**Directions for this task**: With the pictures left aside, write out exactly the lines of the listing below from the line with "Open the Representation" to the line with "Task: Click the NSE exchange selector", both included, and only those.

**Listed entries**:
· · · · ·

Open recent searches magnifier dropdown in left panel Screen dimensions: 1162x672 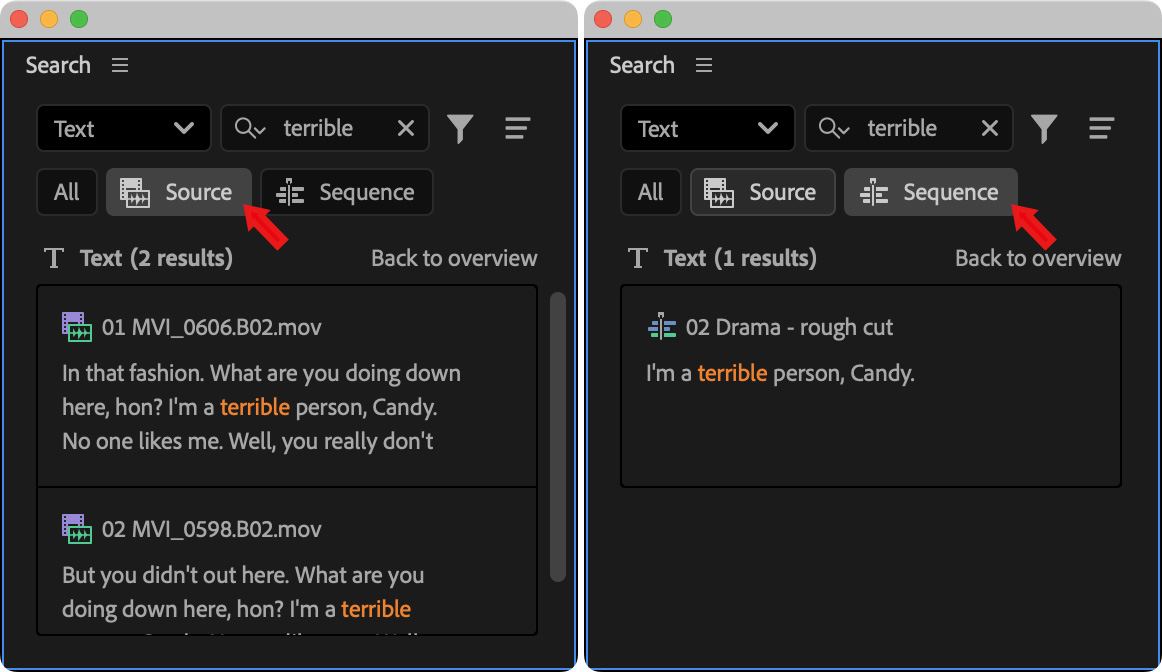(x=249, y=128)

· · · · ·

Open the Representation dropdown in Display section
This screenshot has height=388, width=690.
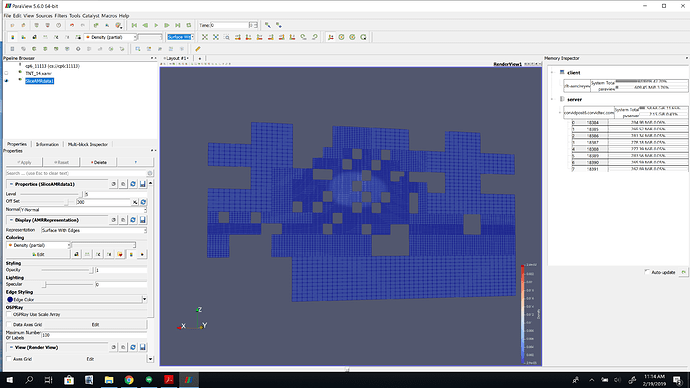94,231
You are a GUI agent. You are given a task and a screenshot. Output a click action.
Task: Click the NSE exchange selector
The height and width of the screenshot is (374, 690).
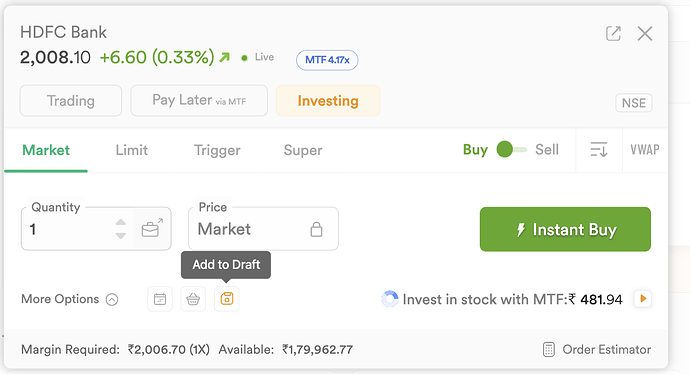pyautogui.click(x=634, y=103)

· · · · ·

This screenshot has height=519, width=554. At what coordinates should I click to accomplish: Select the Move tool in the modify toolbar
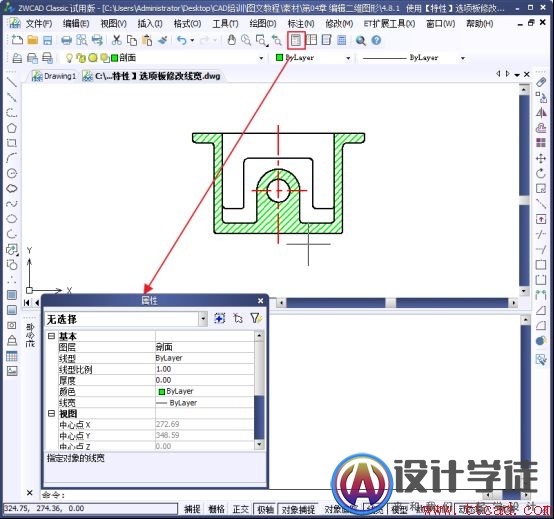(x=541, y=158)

· · · · ·

**Response to the task**:
Open the Representation dropdown in Display section
This screenshot has height=388, width=690.
94,231
You are a GUI agent. You are given a task and a screenshot. Output a click action.
Task: Click the NSE exchange selector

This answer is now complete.